**Saved entries**
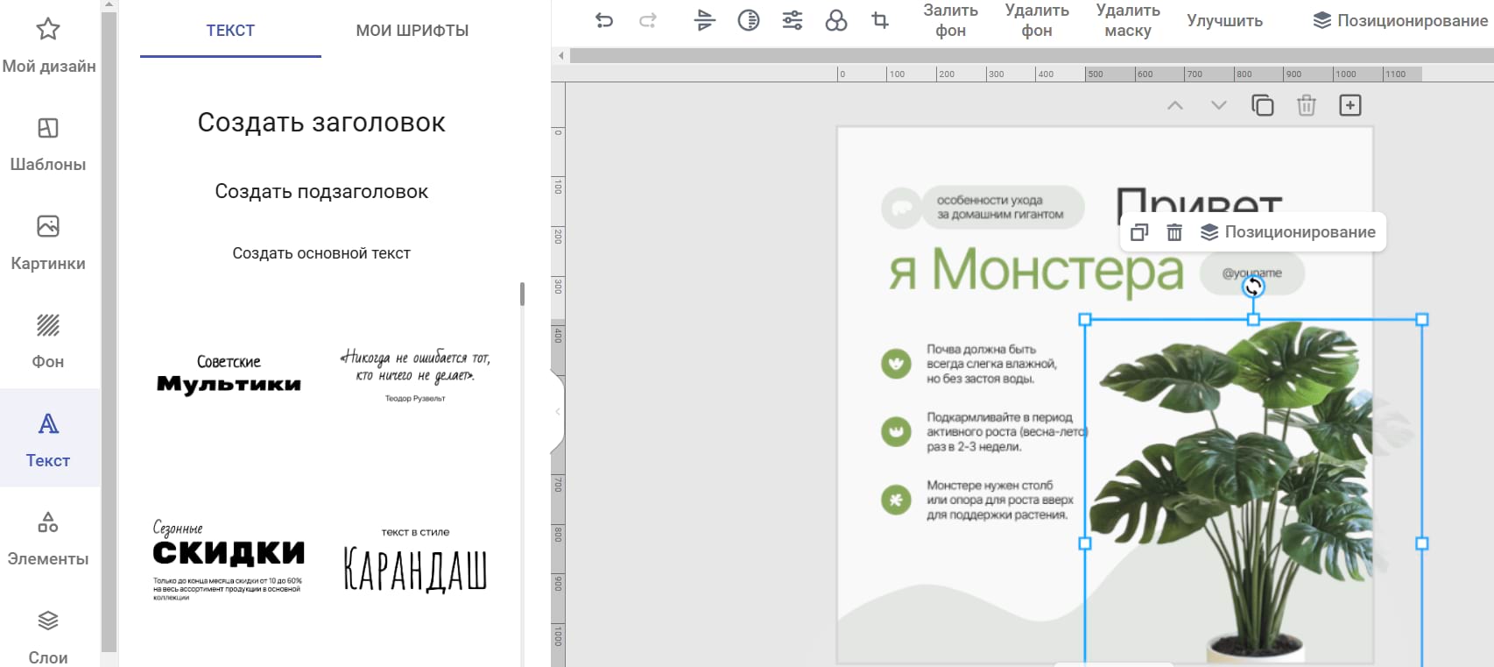Delete selection via floating toolbar trash icon
The image size is (1494, 667).
(x=1174, y=232)
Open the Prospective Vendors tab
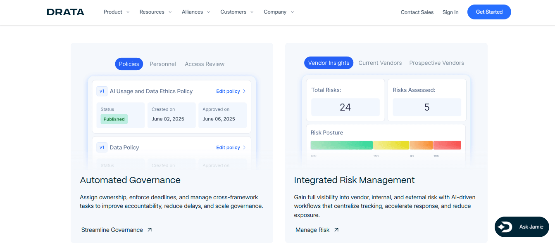 click(x=436, y=63)
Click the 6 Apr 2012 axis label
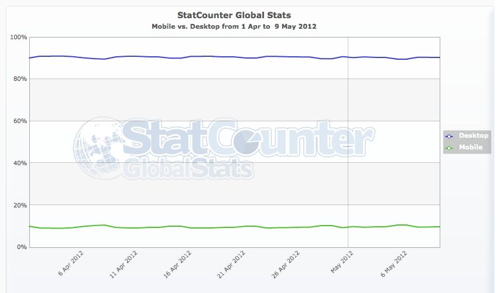Screen dimensions: 500x293 (68, 265)
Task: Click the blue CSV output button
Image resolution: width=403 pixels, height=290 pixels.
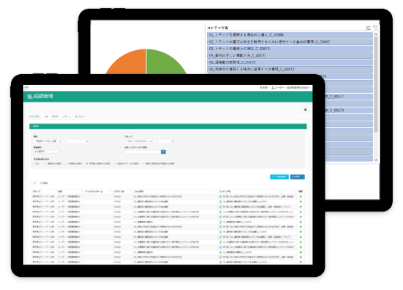Action: point(298,177)
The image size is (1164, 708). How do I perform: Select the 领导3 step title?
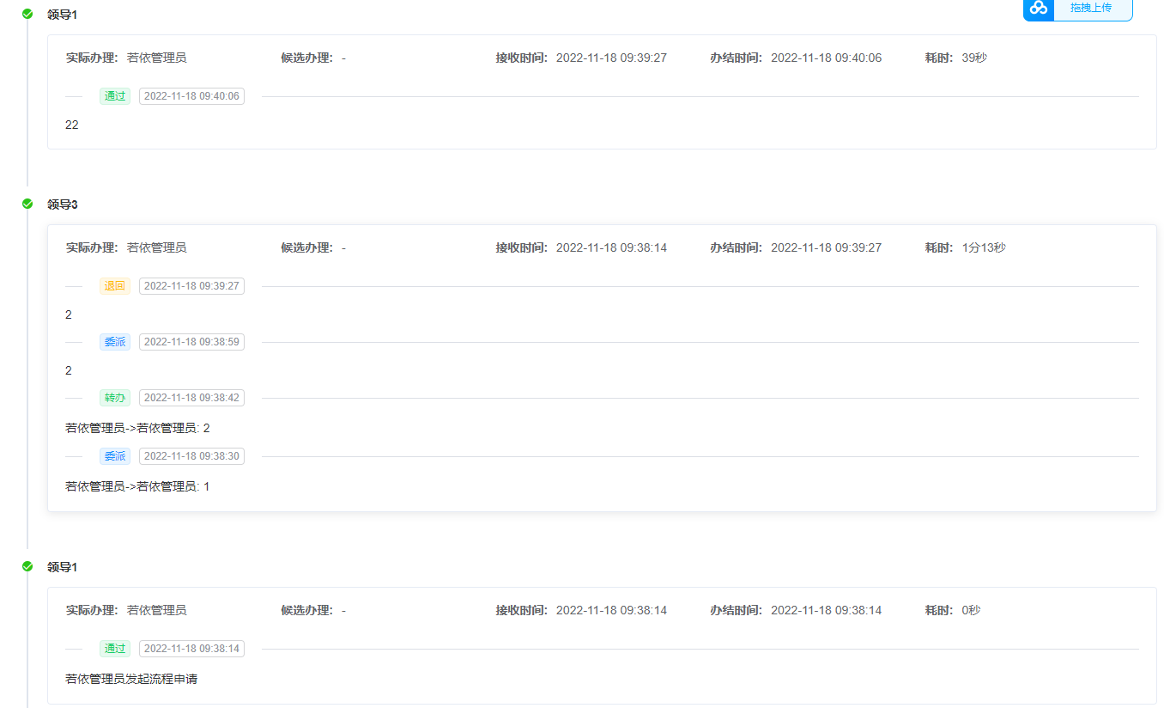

**Task to complete**
Quote exactly, and nothing besides, the lines from the one with "Open the Prospective Vendors tab" through the end of the records above; include both ends and omit the pictures.

**Answer section**
Open the Prospective Vendors tab
 click(x=436, y=63)
Click the 6 Apr 2012 axis label
Screen dimensions: 500x293 (68, 265)
Task: Click the blue CSV output button
Image resolution: width=403 pixels, height=290 pixels.
Action: point(298,177)
The image size is (1164, 708). How do I perform: Select the 领导3 step title?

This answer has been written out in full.